Les premières images d’une éclipse totale en 1854

Les frères William et Frederick Langenheim étaient originaires d’Allemagne et on commencé leur carrière en tant que journalistes après avoir émigré aux États-Unis dans les années 1830. Vers 1842 ils ont ouvert un studio de photographie à Philadelphie.

Un appareil de leur invention appelé Stereopticon permettait de visualiser ce qu’ils appelaient des Hyalotypes. L’appareil projetait sur les murs les photographies et les détails ainsi très aggrandis pouvaient être facilement admirés du public.

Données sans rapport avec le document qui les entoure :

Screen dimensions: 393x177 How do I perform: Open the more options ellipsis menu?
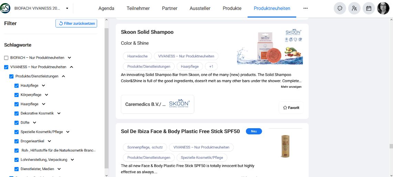(306, 8)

Ce Stereopticon avait une autre fonction : un système à deux lentilles permettait de fondre l’image suivante avec la précédente. En mettant les clichés sous forme de séquence chronologique avec une progression, ils ont ouvert la voie à la découverte de l’image animée. Les gens se pressaient pour voir ça, au prix d’une dime la visite.

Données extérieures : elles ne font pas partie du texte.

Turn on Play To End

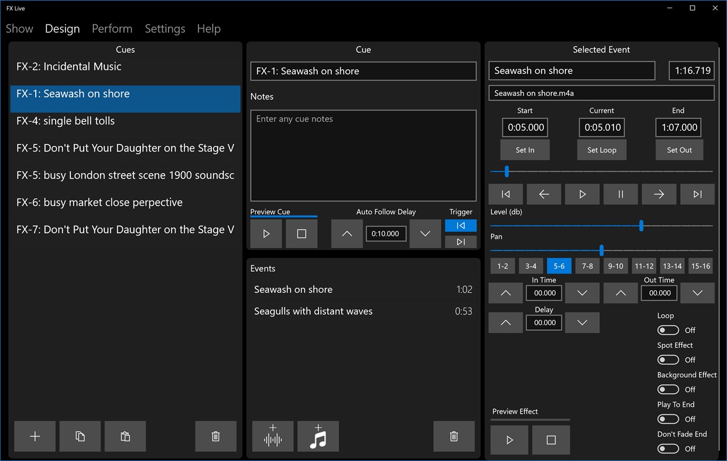pos(668,418)
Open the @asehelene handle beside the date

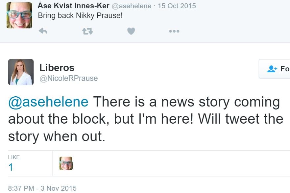tap(132, 6)
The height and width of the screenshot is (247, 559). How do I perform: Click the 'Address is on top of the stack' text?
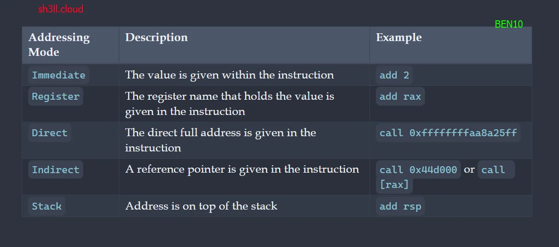(201, 206)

Le 26 mai 1854, le parfait sujet pour cette machine se présenta dans le ciel de l’Amérique du Nord sous la forme d’une éclipse totale de soleil, la première aux états unis depuis que Louis Daguerre avait annoncé son procédé de fixation d’images en 1839.

Les frères Langenheim ont pris huit daguerréotypes de l’éclipse durant son déroulement, seulement sept d’entre eux sont parvenus jusqu’à nous. Ils sont conservés dans les collections permanentes du Metropolitan Museum of Arts.

Dans l’hémisphère nord, la lune obscurcit toujours le soleil de droite à gauche, mais cette technique inverse les images comme dans un miroir. C’est pourquoi le soleil semble être masqué progressivement dans l’autre sens.

Ces images sont particulièrement petites car les Langenheims ont été forcés de se procurer les plus petits appareils disponibles qui nécessitaient donc moins de lumière. Il est probable que la huitième image manquante était parmi les moins grandes et ne montrait rien du tout, au moment de la totalité de l’éclipse.